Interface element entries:
►
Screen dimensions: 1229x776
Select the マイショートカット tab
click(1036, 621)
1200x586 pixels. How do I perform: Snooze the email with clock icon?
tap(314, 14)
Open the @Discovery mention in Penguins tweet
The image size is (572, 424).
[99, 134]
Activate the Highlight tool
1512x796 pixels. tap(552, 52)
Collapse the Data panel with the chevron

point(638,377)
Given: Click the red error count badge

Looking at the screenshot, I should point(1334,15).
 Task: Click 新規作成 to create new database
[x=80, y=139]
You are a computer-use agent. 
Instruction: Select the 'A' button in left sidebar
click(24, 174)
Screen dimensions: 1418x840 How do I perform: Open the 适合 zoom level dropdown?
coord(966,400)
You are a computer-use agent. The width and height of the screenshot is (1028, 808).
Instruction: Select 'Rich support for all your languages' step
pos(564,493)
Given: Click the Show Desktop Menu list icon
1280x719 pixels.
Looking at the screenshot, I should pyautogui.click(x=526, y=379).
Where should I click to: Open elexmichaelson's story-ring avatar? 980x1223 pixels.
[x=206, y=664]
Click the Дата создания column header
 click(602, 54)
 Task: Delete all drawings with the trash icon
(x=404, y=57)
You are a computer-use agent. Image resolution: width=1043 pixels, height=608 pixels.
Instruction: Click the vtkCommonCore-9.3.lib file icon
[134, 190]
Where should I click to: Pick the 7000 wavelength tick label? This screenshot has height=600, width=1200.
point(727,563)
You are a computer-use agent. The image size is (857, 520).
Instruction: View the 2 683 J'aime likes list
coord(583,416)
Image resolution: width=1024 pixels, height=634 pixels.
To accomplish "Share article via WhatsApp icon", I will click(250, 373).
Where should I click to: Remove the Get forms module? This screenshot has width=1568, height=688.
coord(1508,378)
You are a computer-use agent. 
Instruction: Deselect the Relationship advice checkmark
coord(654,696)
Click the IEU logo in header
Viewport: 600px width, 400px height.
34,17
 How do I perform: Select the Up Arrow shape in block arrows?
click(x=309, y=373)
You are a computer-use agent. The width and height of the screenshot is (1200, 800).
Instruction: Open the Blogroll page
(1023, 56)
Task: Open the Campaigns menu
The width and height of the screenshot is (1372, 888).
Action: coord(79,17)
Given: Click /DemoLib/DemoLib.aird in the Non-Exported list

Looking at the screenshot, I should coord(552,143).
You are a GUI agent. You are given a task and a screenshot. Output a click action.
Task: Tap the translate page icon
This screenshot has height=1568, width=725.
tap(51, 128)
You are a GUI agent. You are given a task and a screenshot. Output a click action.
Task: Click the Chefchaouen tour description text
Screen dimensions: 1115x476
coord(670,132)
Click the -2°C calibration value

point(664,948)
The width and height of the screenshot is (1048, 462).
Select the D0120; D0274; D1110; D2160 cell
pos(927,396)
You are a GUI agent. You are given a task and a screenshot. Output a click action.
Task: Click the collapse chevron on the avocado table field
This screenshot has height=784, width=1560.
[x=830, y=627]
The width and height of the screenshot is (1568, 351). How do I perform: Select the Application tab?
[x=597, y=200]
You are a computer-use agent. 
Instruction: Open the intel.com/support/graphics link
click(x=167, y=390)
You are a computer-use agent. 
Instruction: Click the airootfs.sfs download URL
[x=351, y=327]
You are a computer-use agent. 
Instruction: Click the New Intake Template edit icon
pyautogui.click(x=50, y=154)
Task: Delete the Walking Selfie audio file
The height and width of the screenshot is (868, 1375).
◄
Could you render the entries from the line with "Task: Open the Campaigns menu" to the line with "Looking at the screenshot, I should coord(552,143)." as a Markdown table with the columns Row and Line, skipping blank lines?

| Written solution |
| Row | Line |
|---|---|
| 1 | Task: Open the Campaigns menu |
| 2 | The width and height of the screenshot is (1372, 888). |
| 3 | Action: coord(79,17) |
| 4 | Given: Click /DemoLib/DemoLib.aird in the Non-Exported list |
| 5 | Looking at the screenshot, I should coord(552,143). |